L’episodio delle tentazioni di Gesù non è, a mio avviso, un brano facile del vangelo e certamente il libro di Landi, molto chiaro, aiuta comprensione e riflessione.

Vi sono inoltre varie occasioni nelle quali Gesù si occupa del digiuno e dà indicazioni su quando e come praticarlo, certamente non ostentandolo come fanno gli ipocriti, che si cospargono il capo di cenere e si sfigurano il volto.

“Nelle parole di Gesù non si percepisce l’invito a praticare una spiritualità intimistica, privata, in cui il fedele si relaziona esclusivamente con Dio. Piuttosto, egli intende purificare le espressioni più alte della spiritualità biblico-giudaica, quali l’elemosina, la preghiera, e il digiuno dalla tentazione dell’esibizionismo e del merito”.

Digiuno, elemosina e preghiera – che sono le proposte che la Chiesa fa ogni anno in Quaresima – costituiscono un itinerario di purificazione e di crescita nella relazione con Dio.

Riguardo a quando digiunare, vi è un tempo opportuno anche per quello: i discepoli non lo faranno finché il loro maestro è con loro, semmai dopo, quando verrà loro sottratto e inizierà il tempo dell’attesa.

Di sicuro Gesù non ha mai predicato pratiche esageratamente mortificatorie o autoflagellanti, delle quali invece si è fatto uso in passato, ma ha scelto sempre in piena libertà anche quando digiunare.

“Gesù è un uomo libero, e ai suoi discepoli chiede di comportarsi allo stesso modo: compiendo gesti di carità, pregando o praticando il digiuno, essi devono affrancarsi dall’ambizione di essere ammirati dagli uomini per sentirsi gratificati e appagati, rischiando così di essere schiavi del paluso altrui”.

Astenersi dal cibo, o da altro che può vincolarci eccessivamente, è un modo per non esserne schiavi e per non preoccuparsi troppo delle cose materiali, affidandosi alla bontà provvidente di Dio.

“In effetti, il digiuno assolve una preziosa funzione pedagogica, perché consente all’uomo di liberarsi dai falsi miti dell’egoismo e dell’autoreferenzialità, per i quali tutto ciò che conta è poter soddisfare i propri bisogni e desideri.
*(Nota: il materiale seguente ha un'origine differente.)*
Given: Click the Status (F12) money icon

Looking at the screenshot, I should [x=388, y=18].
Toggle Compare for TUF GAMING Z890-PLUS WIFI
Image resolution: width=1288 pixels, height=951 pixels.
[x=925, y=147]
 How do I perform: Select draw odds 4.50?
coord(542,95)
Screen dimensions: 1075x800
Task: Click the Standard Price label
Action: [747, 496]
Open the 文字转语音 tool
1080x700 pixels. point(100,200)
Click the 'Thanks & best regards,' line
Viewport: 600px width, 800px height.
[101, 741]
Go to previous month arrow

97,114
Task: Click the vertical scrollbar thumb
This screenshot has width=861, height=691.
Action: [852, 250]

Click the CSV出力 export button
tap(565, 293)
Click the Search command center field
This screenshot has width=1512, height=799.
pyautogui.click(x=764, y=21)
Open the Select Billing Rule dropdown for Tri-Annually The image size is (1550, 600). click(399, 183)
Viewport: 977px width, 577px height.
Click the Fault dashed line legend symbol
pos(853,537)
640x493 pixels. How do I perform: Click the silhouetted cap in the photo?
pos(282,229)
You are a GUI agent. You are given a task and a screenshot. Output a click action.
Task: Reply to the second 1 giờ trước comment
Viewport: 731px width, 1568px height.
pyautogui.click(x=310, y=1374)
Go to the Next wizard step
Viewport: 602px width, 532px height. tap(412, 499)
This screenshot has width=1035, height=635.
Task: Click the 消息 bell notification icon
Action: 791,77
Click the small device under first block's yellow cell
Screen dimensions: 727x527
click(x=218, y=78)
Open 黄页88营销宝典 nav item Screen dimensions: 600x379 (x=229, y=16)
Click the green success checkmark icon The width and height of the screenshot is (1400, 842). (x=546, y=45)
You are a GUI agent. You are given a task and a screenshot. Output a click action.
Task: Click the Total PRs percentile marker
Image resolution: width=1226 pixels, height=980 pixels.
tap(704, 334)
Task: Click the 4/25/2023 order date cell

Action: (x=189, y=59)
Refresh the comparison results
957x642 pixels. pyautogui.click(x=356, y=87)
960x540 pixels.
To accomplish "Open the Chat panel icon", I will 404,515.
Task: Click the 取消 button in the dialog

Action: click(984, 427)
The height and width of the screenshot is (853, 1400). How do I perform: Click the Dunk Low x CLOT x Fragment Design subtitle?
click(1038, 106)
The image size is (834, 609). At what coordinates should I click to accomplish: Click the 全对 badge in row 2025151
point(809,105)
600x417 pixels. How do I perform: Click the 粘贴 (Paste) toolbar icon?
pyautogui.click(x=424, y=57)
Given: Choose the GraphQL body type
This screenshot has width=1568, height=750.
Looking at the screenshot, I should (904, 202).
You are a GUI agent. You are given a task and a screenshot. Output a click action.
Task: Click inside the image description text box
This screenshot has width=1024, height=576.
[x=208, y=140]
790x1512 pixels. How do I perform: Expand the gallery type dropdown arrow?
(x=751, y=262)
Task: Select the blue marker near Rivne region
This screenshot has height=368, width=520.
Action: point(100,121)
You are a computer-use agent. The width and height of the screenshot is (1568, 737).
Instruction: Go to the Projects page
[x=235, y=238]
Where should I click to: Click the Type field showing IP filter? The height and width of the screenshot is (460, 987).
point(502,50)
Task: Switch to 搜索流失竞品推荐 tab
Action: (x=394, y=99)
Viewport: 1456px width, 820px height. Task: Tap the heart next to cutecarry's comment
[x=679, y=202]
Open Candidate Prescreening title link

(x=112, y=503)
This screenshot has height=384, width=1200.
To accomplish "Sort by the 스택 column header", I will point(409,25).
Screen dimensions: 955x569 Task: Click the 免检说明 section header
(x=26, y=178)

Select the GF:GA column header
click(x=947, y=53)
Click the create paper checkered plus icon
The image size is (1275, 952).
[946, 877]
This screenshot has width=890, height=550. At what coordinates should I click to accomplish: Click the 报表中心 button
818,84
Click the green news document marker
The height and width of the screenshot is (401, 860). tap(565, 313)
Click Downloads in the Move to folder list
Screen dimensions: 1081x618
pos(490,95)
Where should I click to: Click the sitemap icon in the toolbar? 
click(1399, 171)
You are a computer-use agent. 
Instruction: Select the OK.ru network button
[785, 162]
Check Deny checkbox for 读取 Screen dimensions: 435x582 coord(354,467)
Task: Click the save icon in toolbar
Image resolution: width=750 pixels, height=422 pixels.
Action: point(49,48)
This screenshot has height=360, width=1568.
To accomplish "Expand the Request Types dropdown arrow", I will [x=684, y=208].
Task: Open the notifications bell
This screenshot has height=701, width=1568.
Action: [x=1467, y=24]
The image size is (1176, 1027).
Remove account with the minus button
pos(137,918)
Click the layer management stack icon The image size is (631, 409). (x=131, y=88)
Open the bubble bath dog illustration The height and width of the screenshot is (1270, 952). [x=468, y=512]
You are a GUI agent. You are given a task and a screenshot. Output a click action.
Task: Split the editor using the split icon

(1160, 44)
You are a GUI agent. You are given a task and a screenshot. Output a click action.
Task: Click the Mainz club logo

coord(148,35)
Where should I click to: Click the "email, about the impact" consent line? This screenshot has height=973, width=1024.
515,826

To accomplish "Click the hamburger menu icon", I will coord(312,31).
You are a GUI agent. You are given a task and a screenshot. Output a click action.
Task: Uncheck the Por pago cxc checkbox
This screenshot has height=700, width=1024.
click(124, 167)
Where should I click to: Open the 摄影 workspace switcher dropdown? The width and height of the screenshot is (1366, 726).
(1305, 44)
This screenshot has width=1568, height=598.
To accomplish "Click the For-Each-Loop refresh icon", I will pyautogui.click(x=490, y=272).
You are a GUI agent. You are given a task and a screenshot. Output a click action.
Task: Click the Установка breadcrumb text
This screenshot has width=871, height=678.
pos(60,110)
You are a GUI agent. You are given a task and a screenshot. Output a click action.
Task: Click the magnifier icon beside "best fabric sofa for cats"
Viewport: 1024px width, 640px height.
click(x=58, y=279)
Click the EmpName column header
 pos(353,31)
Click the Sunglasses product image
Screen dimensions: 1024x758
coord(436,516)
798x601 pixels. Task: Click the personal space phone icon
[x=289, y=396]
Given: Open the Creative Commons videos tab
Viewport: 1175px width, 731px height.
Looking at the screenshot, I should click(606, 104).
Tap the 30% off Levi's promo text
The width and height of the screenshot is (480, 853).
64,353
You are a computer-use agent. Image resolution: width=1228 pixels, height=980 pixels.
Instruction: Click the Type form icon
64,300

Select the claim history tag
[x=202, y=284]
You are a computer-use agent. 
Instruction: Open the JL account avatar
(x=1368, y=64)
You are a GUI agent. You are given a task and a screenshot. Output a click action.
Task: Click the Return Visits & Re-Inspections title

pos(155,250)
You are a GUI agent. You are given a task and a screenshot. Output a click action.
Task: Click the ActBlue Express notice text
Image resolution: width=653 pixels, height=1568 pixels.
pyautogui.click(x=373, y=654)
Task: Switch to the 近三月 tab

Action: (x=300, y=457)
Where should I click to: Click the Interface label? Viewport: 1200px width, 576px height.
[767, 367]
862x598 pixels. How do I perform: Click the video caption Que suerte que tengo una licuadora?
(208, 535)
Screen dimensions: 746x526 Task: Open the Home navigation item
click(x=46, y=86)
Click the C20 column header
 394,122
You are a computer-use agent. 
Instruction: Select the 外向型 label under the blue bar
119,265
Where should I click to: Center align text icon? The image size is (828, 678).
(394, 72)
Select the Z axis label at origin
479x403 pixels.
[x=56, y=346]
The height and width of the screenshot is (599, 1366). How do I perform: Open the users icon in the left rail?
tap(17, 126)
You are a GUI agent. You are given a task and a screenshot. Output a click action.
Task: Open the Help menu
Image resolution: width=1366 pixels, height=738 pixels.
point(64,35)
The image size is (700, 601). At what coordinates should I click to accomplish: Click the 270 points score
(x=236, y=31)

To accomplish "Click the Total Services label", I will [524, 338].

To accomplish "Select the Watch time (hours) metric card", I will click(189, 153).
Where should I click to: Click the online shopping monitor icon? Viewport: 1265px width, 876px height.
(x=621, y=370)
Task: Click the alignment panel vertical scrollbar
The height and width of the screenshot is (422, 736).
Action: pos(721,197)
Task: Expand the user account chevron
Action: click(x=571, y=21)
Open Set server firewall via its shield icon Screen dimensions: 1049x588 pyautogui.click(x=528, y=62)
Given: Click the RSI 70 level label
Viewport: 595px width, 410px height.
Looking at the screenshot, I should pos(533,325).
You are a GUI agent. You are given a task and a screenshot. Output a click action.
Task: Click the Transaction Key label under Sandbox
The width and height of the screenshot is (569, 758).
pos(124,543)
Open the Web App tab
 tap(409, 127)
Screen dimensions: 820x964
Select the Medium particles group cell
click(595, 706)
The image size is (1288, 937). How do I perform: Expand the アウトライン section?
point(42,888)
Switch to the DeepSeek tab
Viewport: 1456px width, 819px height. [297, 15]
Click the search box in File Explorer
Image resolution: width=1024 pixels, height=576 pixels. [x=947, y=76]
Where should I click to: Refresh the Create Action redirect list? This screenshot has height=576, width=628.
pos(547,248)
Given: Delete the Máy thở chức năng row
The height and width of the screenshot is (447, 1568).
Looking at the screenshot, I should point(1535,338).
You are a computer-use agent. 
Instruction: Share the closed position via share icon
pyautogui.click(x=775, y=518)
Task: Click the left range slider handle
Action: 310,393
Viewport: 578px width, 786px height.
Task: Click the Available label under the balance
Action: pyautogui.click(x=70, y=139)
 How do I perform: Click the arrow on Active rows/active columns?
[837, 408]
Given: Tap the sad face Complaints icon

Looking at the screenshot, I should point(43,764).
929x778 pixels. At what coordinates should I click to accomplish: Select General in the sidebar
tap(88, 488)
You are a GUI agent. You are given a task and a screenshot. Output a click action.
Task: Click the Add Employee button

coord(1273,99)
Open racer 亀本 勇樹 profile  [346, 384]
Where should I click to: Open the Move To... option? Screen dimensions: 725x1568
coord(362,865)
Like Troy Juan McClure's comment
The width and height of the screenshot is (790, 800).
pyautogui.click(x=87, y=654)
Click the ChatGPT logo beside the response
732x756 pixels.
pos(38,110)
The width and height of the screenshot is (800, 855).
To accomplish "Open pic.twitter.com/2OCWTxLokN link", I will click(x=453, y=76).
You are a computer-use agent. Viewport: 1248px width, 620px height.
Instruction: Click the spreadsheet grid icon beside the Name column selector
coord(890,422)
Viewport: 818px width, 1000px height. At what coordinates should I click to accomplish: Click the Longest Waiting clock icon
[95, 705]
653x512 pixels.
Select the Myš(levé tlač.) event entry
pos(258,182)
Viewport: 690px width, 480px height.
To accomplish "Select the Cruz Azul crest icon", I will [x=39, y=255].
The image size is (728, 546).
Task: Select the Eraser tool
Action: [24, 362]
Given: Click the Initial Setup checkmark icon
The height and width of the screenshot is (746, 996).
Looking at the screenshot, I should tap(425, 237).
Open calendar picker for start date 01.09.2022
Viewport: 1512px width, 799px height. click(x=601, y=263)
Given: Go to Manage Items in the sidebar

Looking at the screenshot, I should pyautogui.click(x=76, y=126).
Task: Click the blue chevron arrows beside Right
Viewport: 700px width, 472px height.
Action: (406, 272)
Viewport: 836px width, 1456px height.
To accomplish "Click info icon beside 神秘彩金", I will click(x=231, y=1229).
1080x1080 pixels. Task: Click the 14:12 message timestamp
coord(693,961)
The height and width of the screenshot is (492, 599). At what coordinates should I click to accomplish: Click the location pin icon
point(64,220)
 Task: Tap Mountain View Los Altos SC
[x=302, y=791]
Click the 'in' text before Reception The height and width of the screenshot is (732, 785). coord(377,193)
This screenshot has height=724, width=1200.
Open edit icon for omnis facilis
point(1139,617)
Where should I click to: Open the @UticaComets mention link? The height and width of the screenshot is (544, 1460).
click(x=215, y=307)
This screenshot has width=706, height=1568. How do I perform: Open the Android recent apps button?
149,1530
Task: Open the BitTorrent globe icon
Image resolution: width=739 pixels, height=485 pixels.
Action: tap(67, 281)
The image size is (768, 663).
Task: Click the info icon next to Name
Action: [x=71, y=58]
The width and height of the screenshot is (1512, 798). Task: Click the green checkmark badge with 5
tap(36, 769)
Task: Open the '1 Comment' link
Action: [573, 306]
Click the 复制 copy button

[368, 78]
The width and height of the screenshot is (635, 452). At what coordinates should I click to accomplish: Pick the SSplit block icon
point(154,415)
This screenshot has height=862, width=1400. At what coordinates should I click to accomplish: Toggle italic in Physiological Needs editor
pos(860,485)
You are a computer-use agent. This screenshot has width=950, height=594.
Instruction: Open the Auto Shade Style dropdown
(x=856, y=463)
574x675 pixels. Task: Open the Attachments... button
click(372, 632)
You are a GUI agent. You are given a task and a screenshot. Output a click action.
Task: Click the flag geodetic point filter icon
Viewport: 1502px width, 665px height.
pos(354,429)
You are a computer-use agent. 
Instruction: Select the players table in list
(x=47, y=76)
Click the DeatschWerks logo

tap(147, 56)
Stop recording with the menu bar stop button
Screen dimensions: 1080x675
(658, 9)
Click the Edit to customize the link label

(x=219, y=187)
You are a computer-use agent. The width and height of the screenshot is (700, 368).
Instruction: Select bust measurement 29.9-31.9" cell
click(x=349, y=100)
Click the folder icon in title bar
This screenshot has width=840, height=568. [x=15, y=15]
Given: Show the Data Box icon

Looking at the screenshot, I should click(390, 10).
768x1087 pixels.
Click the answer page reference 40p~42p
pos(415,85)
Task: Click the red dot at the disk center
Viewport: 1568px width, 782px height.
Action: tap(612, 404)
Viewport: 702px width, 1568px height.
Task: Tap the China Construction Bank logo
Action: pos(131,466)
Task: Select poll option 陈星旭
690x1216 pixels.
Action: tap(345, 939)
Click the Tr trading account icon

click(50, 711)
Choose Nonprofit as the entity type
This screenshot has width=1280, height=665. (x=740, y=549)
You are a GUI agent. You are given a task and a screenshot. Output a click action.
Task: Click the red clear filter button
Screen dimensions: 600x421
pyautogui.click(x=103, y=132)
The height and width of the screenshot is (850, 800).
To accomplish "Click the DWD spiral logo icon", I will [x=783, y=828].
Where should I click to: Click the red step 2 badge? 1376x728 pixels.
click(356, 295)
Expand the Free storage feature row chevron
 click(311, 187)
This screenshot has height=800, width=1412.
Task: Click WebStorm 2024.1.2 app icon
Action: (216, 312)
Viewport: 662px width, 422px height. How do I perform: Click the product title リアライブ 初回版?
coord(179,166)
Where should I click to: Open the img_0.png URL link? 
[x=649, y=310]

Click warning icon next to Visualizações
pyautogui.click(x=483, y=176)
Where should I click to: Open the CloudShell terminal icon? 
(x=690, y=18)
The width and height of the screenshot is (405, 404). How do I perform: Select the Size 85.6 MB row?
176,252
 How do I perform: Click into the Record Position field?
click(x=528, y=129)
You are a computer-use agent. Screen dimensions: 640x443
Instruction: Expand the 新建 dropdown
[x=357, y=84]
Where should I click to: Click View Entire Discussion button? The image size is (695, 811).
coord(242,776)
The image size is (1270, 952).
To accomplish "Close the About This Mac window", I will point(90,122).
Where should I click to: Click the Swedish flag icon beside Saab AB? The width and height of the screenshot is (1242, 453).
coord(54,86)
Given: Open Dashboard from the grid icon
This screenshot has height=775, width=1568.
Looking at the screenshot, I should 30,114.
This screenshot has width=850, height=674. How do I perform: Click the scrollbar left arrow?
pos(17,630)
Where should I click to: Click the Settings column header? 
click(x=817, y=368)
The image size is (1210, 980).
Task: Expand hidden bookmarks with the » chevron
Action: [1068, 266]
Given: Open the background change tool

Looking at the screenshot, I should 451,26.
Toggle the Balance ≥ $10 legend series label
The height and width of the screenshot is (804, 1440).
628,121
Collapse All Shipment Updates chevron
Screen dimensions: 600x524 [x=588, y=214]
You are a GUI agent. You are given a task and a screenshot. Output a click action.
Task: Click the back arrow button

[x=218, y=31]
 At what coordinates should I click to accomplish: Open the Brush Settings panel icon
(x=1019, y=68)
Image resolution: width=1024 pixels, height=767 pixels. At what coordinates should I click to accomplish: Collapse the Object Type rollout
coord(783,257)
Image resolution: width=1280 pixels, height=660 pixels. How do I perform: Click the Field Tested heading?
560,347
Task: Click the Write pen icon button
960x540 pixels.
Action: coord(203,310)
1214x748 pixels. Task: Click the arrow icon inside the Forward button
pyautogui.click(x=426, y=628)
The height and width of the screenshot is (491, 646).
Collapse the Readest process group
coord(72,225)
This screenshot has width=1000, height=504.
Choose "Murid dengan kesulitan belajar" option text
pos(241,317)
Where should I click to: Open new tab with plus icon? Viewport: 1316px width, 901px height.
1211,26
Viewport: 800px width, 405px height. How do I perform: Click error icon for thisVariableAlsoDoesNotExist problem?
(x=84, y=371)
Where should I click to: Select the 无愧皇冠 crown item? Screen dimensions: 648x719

Digiunare significa entrare nel deserto delle proprie attese per lasciarsi purificare da Dio”.

Edizione esaminata e brevi note

Antonio Landi è docente associato di Sacra Scrittura alla Pontificia Facoltà Teologica dell’Italia Meridionale (Napoli) e professore invitato alla Pontificia Università Urbaniana (Roma). Dottorato al Pontificio istituto Biblico, si occupa di letteratura neotestamentaria e collabora alle riviste Biblica, Rivista Biblica e Asprenas. Tra le sue pubblicazioni recenti: “Paolo e l’evangelo della misericordia” (Cittadella 2016) e “Generare alla fede. Paolo, padre e madre della comunità cristiana” (Paoline 2017).

Antonio Landi, Non di solo pane. Gesù e la prassi del digiuno, Bologna, Edizioni Dehoniane 2017. Questo volume nasce dal desiderio di offrire ai partecipanti del corso di esercizi spirituali organizzato dal santuario di Pompei (15-17 marzo 2017) uno scritto per sostenere il loro cammino di fede in Gesù Cristo.